■ **YOUR ASSIGNMENT**: Please output every line of the material as it stands, without the pictures.

■ **EXCERPTED DATA**:
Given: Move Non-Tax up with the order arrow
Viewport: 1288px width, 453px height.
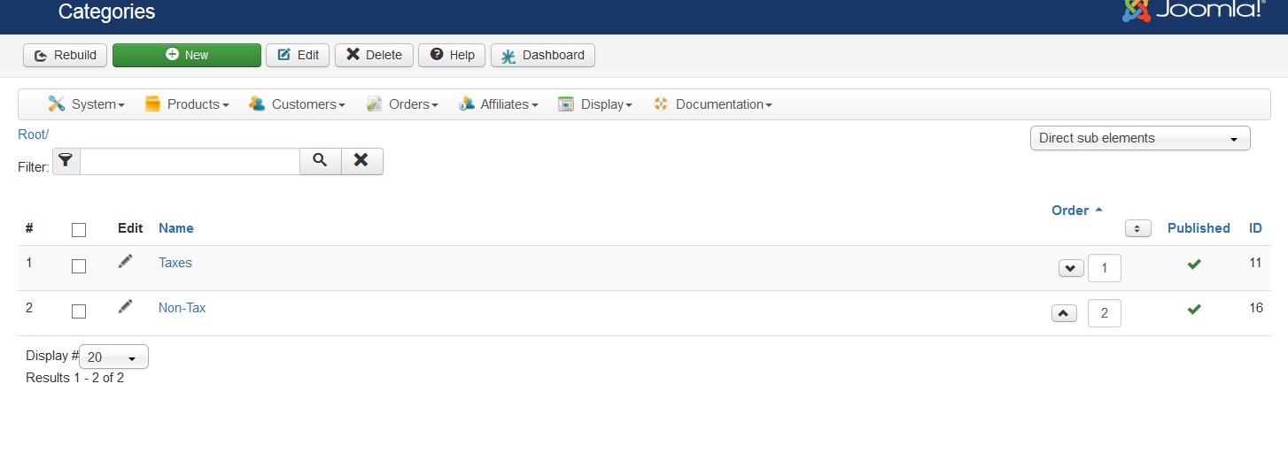Looking at the screenshot, I should (1064, 313).
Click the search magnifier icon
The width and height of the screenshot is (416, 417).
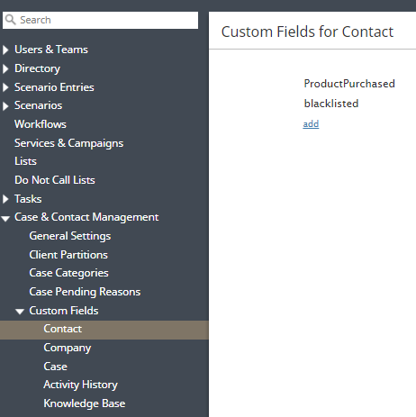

■ **OUTPUT BELOW**:
Given: Move Non-Tax up with the order arrow
Viewport: 1288px width, 453px height.
Looking at the screenshot, I should (1064, 313).
Click the search magnifier icon
The width and height of the screenshot is (416, 417).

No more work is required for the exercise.